The Brandenburg Memorials Foundation has provided opportunities in Sachsenhausen, on the anniversaries of the liberation, for remembering the Jehovahs Witnesses as one of the groups of victims of the Nazis, and for this we are grateful. Many Jehovahs Witnesses suffered in the Brandenburg place of execution and in the Brandenburg concentration camps at Ravensbrück and Sachsenhausen. Plaques now commemorate the Jehovahs Witnesses as a victim group in several concentration camp memorial sites plaques were put up in Mauthausen in 1998, in Sachsenhausen in 1999, in Buchenwald in 2002 and in Dachau in 2003. The State Museum of Auschwitz-Birkenau held a special exhibition on the Jehovahs Witnesses prisoners with the title "purple triangle" in the autumn of 2004. Memories of what thousands of women, men and children had to endure over 60 years ago because of their exemplary efforts to defend their Christian faith can be kept alive in a variety of ways in schools, universities, memorials and museums.

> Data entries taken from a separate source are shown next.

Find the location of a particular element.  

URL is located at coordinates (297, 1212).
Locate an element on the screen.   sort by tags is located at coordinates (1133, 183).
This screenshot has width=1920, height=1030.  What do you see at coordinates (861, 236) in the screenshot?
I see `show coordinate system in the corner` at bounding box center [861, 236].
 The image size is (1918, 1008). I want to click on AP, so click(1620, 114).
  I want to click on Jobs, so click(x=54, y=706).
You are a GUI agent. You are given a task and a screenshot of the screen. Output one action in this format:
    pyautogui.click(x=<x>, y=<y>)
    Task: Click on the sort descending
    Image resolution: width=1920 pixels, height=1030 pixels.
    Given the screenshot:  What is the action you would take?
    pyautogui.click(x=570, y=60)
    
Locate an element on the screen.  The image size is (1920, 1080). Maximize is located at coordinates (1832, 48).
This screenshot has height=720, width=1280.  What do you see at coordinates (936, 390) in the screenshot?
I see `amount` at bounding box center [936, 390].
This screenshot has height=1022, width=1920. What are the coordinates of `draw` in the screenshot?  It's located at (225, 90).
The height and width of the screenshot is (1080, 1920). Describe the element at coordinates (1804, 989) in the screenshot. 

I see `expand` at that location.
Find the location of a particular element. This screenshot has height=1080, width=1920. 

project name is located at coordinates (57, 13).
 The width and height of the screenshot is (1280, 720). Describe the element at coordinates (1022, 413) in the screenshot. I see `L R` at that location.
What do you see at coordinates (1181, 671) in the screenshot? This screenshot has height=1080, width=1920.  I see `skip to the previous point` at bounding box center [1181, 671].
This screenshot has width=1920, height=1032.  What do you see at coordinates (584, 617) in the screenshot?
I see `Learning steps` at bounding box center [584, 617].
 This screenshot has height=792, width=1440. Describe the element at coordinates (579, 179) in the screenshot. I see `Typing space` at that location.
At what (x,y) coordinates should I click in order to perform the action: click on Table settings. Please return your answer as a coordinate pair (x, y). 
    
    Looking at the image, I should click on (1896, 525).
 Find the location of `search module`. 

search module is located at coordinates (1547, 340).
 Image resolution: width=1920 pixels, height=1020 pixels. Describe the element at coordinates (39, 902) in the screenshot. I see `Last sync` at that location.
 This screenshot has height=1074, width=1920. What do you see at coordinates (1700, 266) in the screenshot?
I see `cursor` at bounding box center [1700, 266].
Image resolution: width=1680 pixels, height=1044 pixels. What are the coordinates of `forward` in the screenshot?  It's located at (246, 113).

To close, I would like to remember the approaching liberation of the 230 Jehovahs Witnesses from Sachsenhausen Concentration Camp and other camps by quoting from a report by Karl Läufer, which reveals the extent to which they looked after each other even under the terrible conditions of the "Death March" to Schwerin, known as the "evacuation" of the camp: "In April 1945, the gates of the concentration camp finally opened for us. The order that had prevailed until then broke down, and so we were all able to assemble in a single block, without supervision. First, we prayerfully remembered the promises God had made and spoke words of encouragement for what was coming, because we would now be brought, under SS guard, from Sachsenhausen to Schwerin in Mecklenburg. We left the camp last, after all the other prisoners had marched away. The SS entrusted us with a special task for the journey; their valuables, packed in boxes and loaded onto a large handcart, which we were to bring with us. On the long march, many prisoners were shot by the SS if they became too tired to walk any further. But it was different with us brothers: as son as anyone became incapable of walking any further, he was placed sitting on the cart, and so he was taken along and saved from death."